Community in Conwy, Wales

Llanddoged and Maenan (Llanddoged a Maenan) is a community in Conwy County Borough, in Wales. It is located in the Conwy Valley, on the eastern bank of the River Conwy, 2.3 mi north east of Llanrwst, 15.7 mi south west of Abergele and 13.3 mi south of Conwy. The community includes the village of Llanddoged and the rural settlements around Maenan. At the 2001 census it had a population of 574, increasing to 602 at the 2011 census.

In 1283 Edward I of England forced the monks of Aberconwy Abbey, in Conwy, to relocate to Maenan, to make way for the castle and fortifications he was building in the town.
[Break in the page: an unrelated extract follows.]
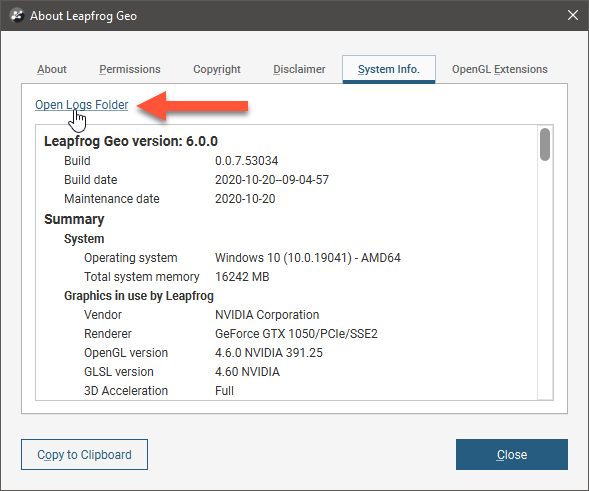The width and height of the screenshot is (589, 491).
Task: Click Copy to Clipboard button
Action: [85, 455]
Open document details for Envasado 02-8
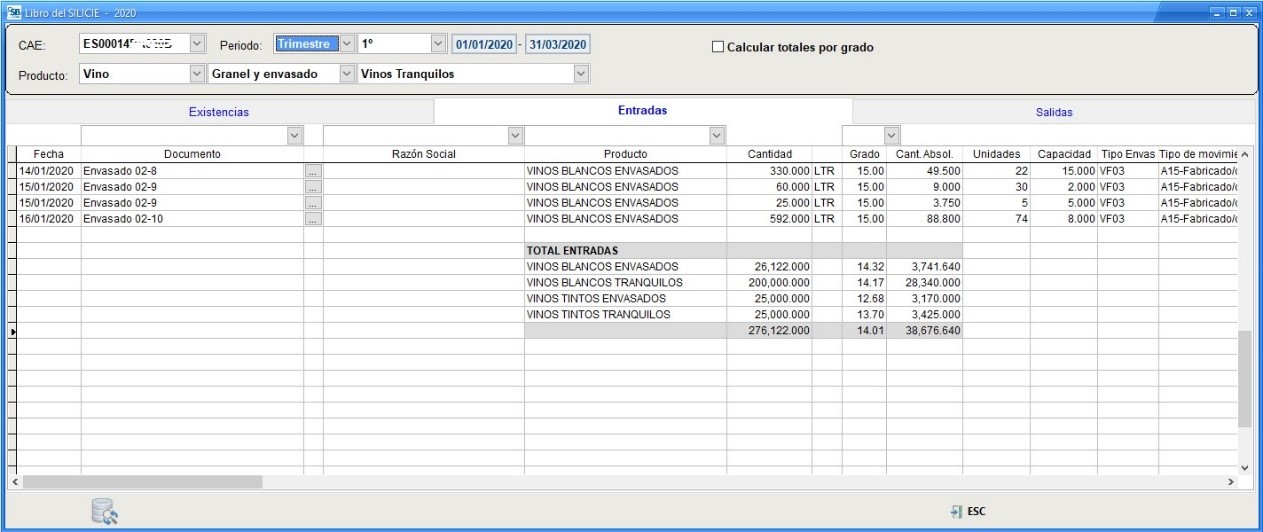The image size is (1263, 532). click(x=313, y=171)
The abbey survived until it was dissolved by Henry VIII in 1538. A house was built on the site, which was replaced in 1852 by what is now the Maenan Abbey Hotel. Drainage work at the hotel in 2011 unearthed remains of the abbey buildings. Nearby Maenan Hall is a 15th-century timber-framed house containing elaborate Elizabethan plasterwork, which is Grade I listed. The house was bought in 1946, and restored, by Henry McLaren, who was responsible for developing Bodnant Garden, as a dower house for his wife Christabel. The garden, which is open to the public a few days each year, was developed by McLaren and, after his death in 1953, his widow and their youngest son, Christopher McLaren. To the east stands Caer Oleu, a prehistoric hillfort.

Saint Doged's Church, set in a circular churchyard in Llanddoged, was rebuilt in 1839, but was originally a sixth-century martyrium constructed to shelter the grave of Saint Doged. It is Grade II* listed. Nearby, the waters of Saint Doged's Well were reputed to cure eye-disorders.

Mary Vaughan Jones was born in Maenan in 1918. An infants teacher, she is best known as the author of more than 40 Welsh children's books. She is remembered by an award presented every three years by the Welsh Books Council to recognise outstanding contributions to children's books in Wales.